Victoria Beckham Reportedly Furloughs 30 Fashion Staffers

Update, Monday, April 20 at  8:49 a.m. ET: Victoria Beckham Confirms Furloughs to FN

In an emailed statement on Monday, a Victoria Beckham spokesperson confirmed to FN that the company has furloughed a portion of its workforce. “We are working hard to ensure our much-valued VB team are protected during this unsettled time by keeping our business healthy. Having carefully assessed all our options, we have made the decision to furlough a proportion of staff on an enhanced package,” the spokesperson said.

What we reported yesterday:

Victoria Beckham has reportedly furloughed a portion of its staff as the coronavirus pandemic continues to weigh on the fashion industry.

According to multiple reports, the London-based fashion label has sent letters to about 30 employees informing them that they will be furloughed under the British government’s furlough scheme.

Through the scheme, the government is paying 80% of employee salaries at coronavirus-impacted companies.
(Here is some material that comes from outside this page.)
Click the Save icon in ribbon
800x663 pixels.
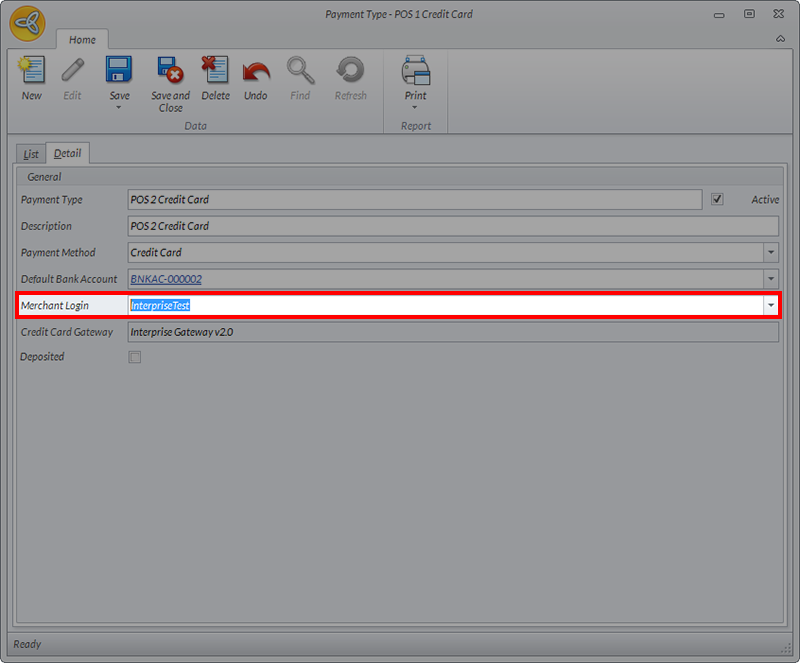119,71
Victoria Beckham will reportedly pay the remaining 20% of workers’ pay during this time through an “enhanced package.” The brand’s namesake founder and designer is said to be forfeiting her own salary during this time.
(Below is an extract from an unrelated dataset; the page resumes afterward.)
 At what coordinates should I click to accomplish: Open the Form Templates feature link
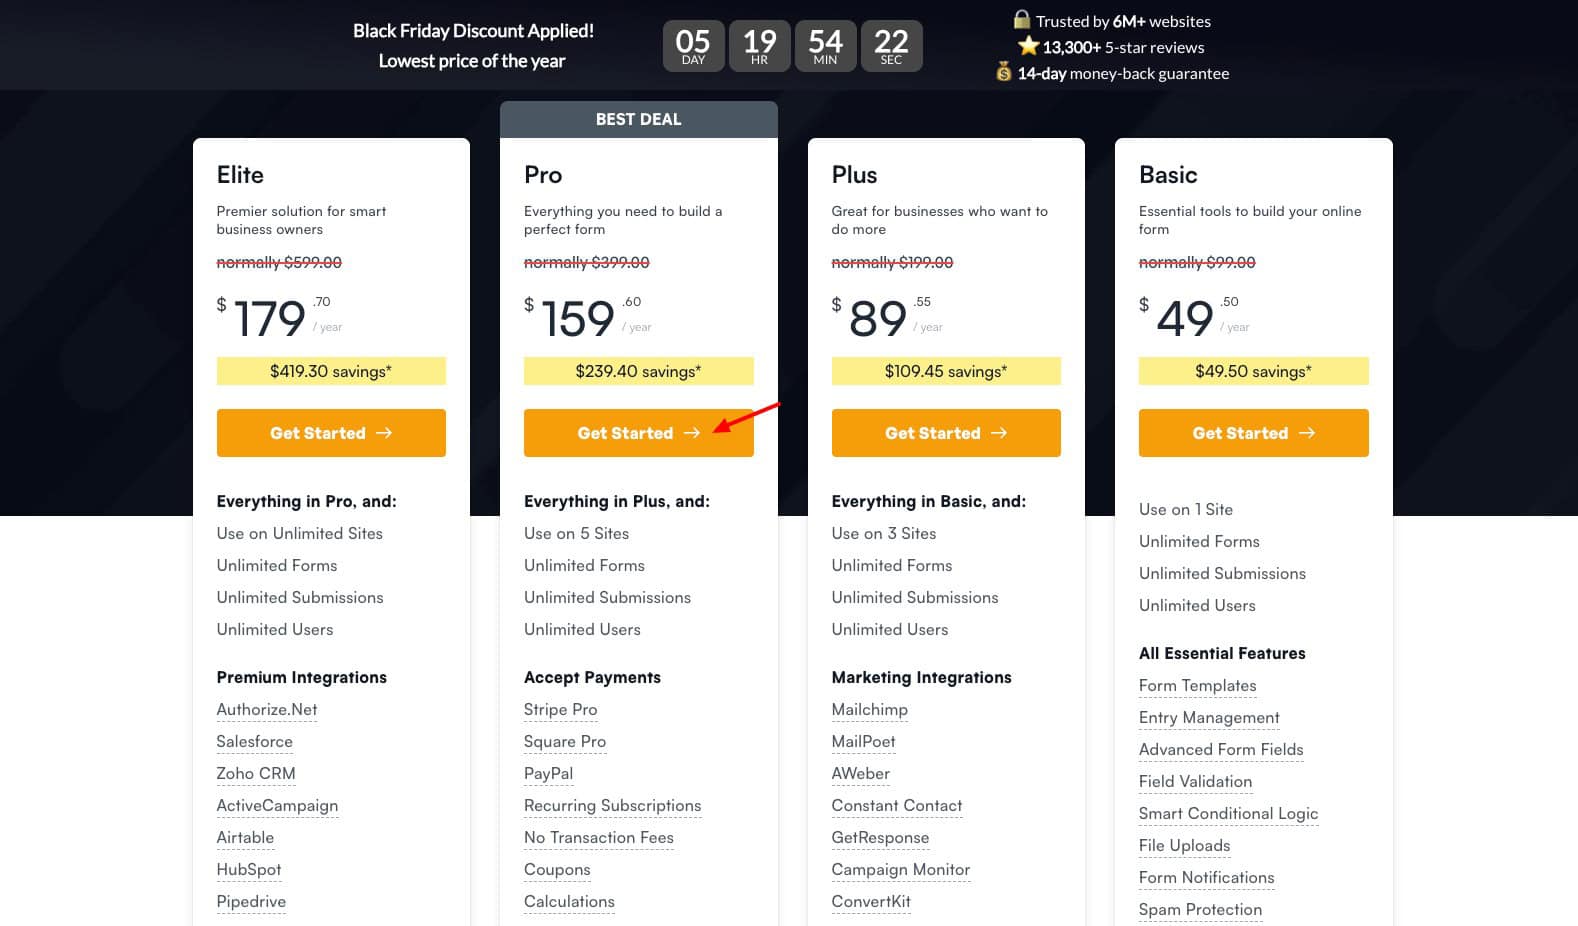[1197, 685]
“We are working hard to ensure our much-valued Victoria Beckham team are protected during this unsettled time by keeping our business healthy,” a Victoria Beckham spokesperson told Mirror. A representative from the brand did not immediately reply to FN’s request for comment.

The Victoria Beckham brand has offices in New York and London, with a flagship store in London’s Mayfair neighborhood and a second store in central Hong Kong. While the London shop is shut, the label’s e-commerce site remains operational, along with its warehouse.

The brand, launched in 2008, has yet to post a profit. For the 2018 fiscal year, the most recent year for which numbers are available, Victoria Beckham reported a loss of 12.3 million pounds ($15.37 million). Sales fell by 16% to 35 million pounds ($43.74 million), as wholesale demand slid.

Brands across the luxury sector are preparing for a sizable dent in sales as the coronavirus causes discretionary spending cuts and forced store closures in North America and Europe. According to analyst reports, sales of high-end goods are set to decline this year by between 20% to 30%, fueled by sliding tourism and decreased millennial and Gen Z spending power.